Le fabricant de ballons Hemeria Airship poursuit ses investissements
Spécialisée dans la conception et la fabrication de ballons stratosphériques et de ballons captifs, la société haut-garonnaise Hemeria Airship (ex-Cnim Air Space), filiale du groupe Hemeria depuis son rachat fin 2022, prévoit « au moins 1 M€ d’investissement » dans son parc machines dans les mois à venir, indique Nicolas Multan, DG d’Hemeria. « Depuis la reprise, nous avons déjà injecté 2,5 M€ dans des travaux et l’acquisition de machines, précise-t-il. Nous voulons encore nous doter de nouvelles machines spéciales permettant de couper, de souder et de coller les films plastiques destinés à la fabrication de nos ballons. » La société vise « 9 à 10 M€ » de chiffre d'affaires en 2025 et « une rentabilité de 5 à 10 % ».
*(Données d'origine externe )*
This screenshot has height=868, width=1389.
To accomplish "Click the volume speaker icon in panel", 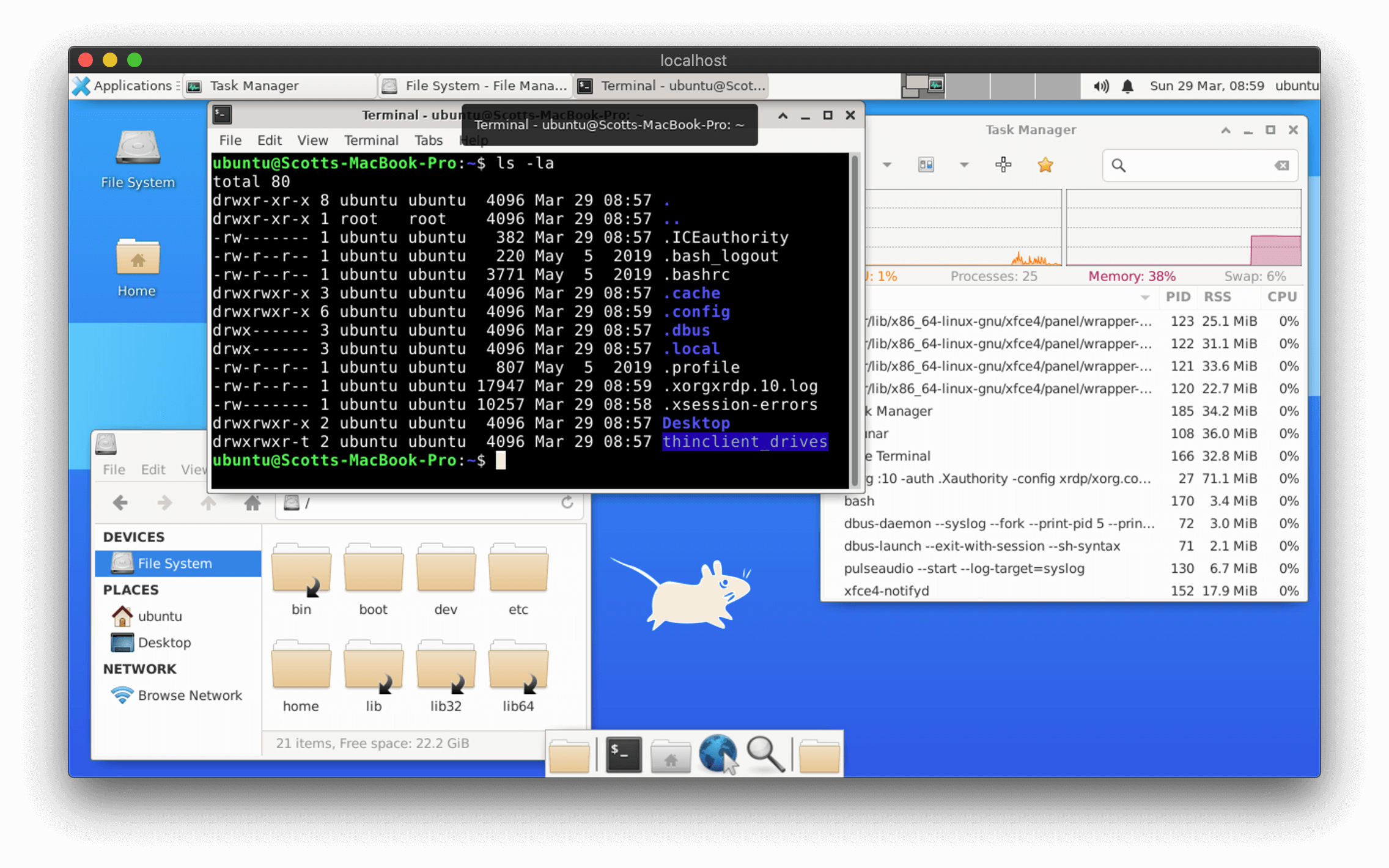I will point(1100,86).
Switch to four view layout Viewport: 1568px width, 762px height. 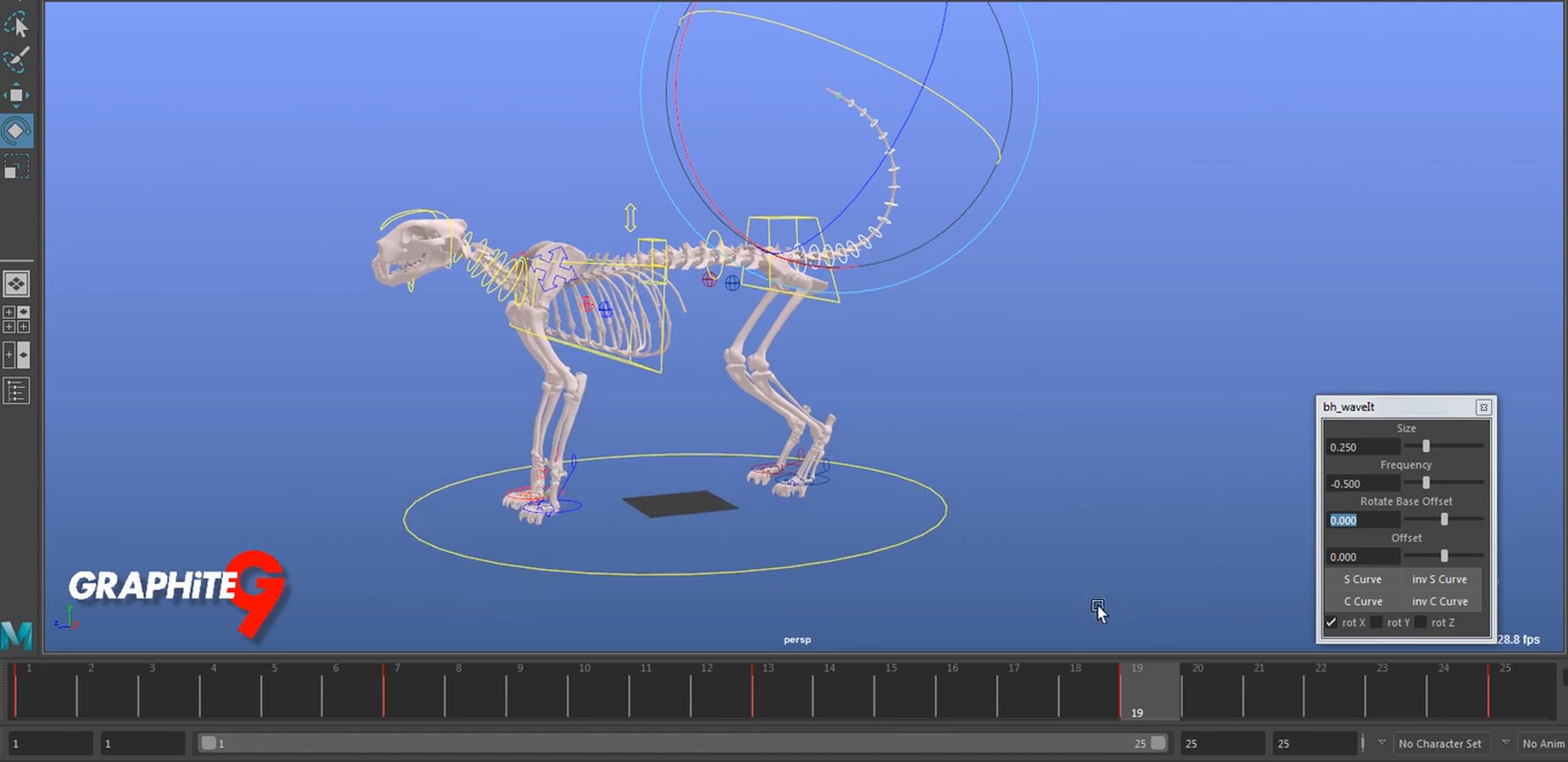[x=16, y=319]
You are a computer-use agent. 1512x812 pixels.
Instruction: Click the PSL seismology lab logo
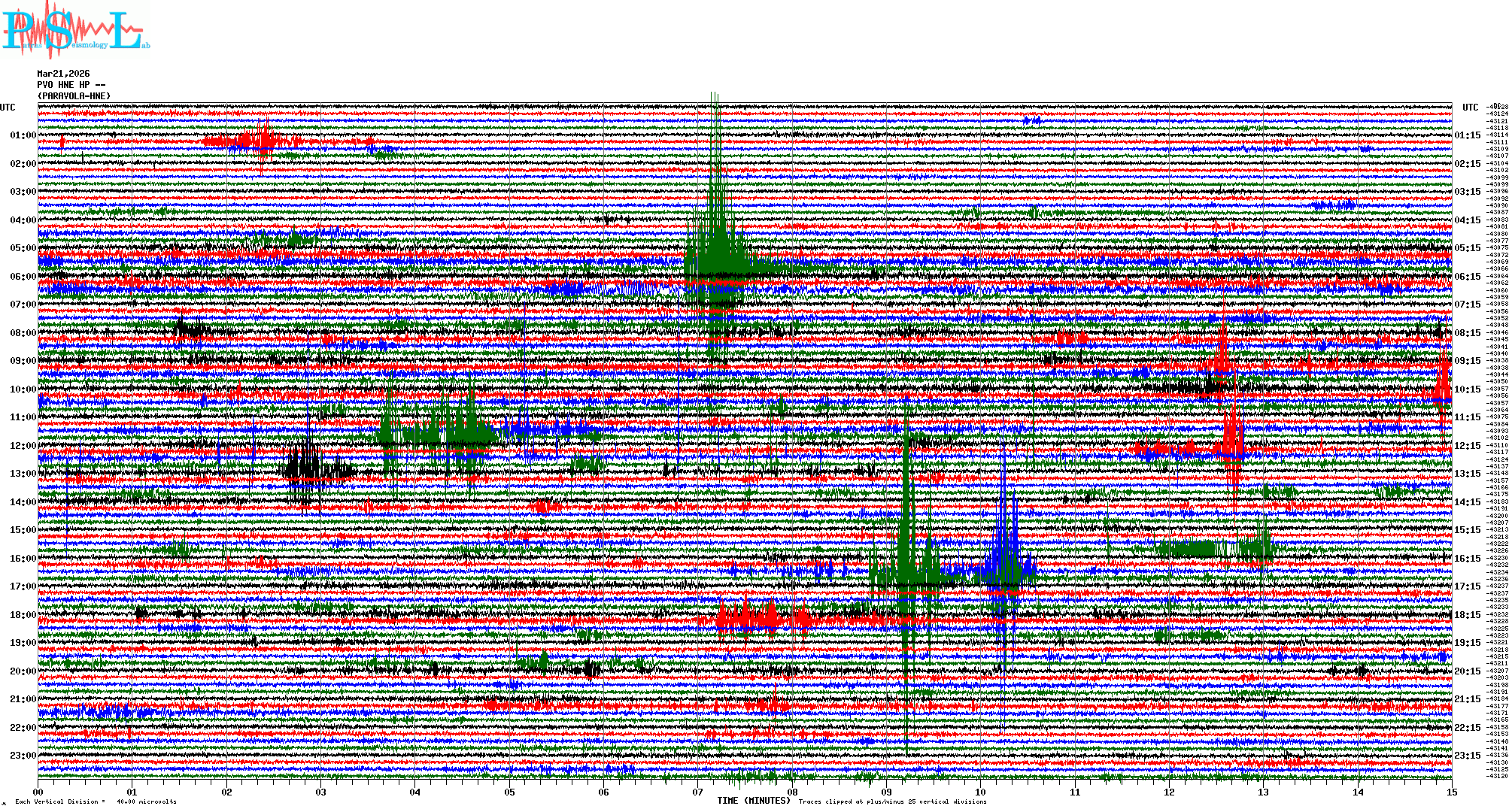pos(74,30)
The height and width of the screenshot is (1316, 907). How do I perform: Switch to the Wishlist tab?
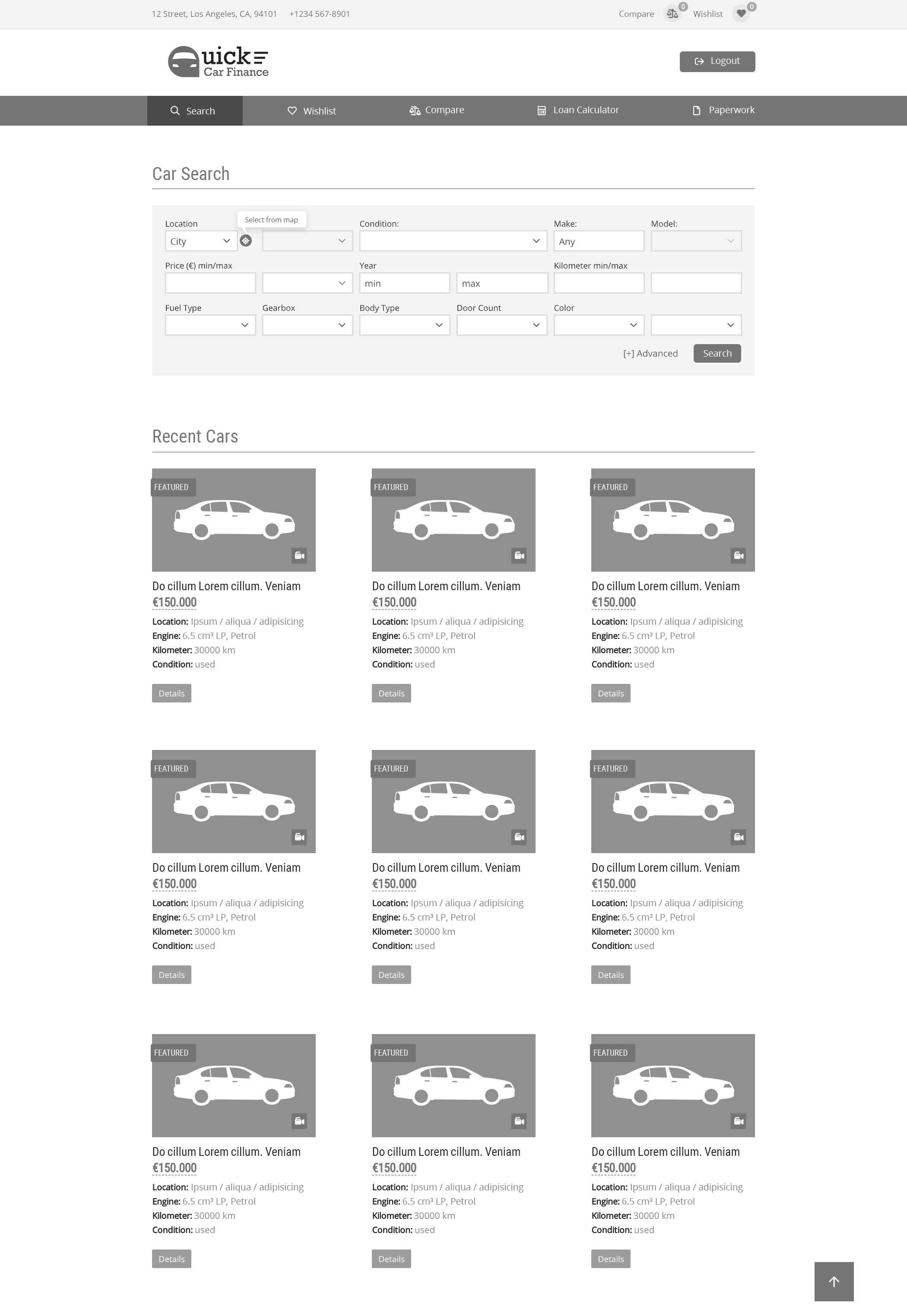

Réalisation de lourds investissements
« Nous sommes aujourd’hui à une étape clé de la reprise de l’entreprise, indique Nicolas Multan le 1er octobre à l’occasion de l’inauguration des locaux rénovés d’Hemeria Airship, à Ayguesvives, dans la deuxième couronne toulousaine. Lorsque s’est présentée l’opportunité d’acquérir la société, nous avons identifié à la fois son savoir-faire technologique correspondant à notre ADN, la typologie de ses clients – le Cnes, Thales, la DGA… –, que nous connaissons bien, et sa localisation, à moins de 30 minutes du siège d’Hemeria. À l’époque, c’était une entreprise de 70 personnes réalisant 8 M€ de chiffre d’affaires. Mais elle avait déjà fait l’objet de plusieurs rachats successifs et ses conditions de production étaient relativement précaires. Elle rencontrait par ailleurs des difficultés financières. Il fallait donc la remettre à flot ! » Deux ans plus tard, c’est chose faite. Après une phase de turnover – 30 départs et 30 recrutements –, les effectifs se sont stabilisés et pourraient s’enrichir de 30 nouvelles recrues d’ici à fin 2025. En 2024 (exercice clôturé en juin dernier), l’entreprise a réalisé 9 M€ de CA – avec « un résultat très légèrement positif » – tout en enregistrant 16 M€ de nouvelles commandes sur trois ans. En parallèle, Hemeria Airship, dont les locaux de 12 000 m2 – caractérisés par un bâtiment de 400 mètres de long adapté à la production des ballons – accueillent notamment 1 500 m2 de bureaux et 700 m2 de salles blanches, a fait l’objet de 2,5 M€ d’investissement.

Objectif développement
« Désormais, nous sommes tournés vers l’avenir, prévient Nicolas Multan. Nous avons sorti la tête de l’eau et nous allons développer l’entreprise. » Parmi les projets qui animent les équipes de l’entreprise haut-garonnaise, on retrouve la réalisation, d’ici à 2027, d’une centaine de ballons stratosphériques à vocation scientifique pour le Cnes, mais aussi des commandes de ballons stratosphériques et captifs pour la Direction générale de l’armement (DGA) et la fourniture de quatorze cellules d’hélium destinées au futur dirigeable Flying Whales. « Nous travaillons par ailleurs sur le développement de BalMan, un ballon stratosphérique manœuvrant qui devrait être commercialisé en 2026-2027 », indique le dirigeant, qui mise sur des synergies technologiques avec la maison mère Hemeria, spécialisée dans la conception et la fabrication de nanosatellites. « Nous injectons en particulier ici nos compétences en matière d’architectures avioniques », précise-t-il.
Hemeria, qui planche actuellement sur d’autres opérations potentielles de croissance externe en France « en vue de diversifier le groupe », compte 400 salariés et vise 70 M€ de chiffre d’affaires en 2025, contre 63 M€ en 2024.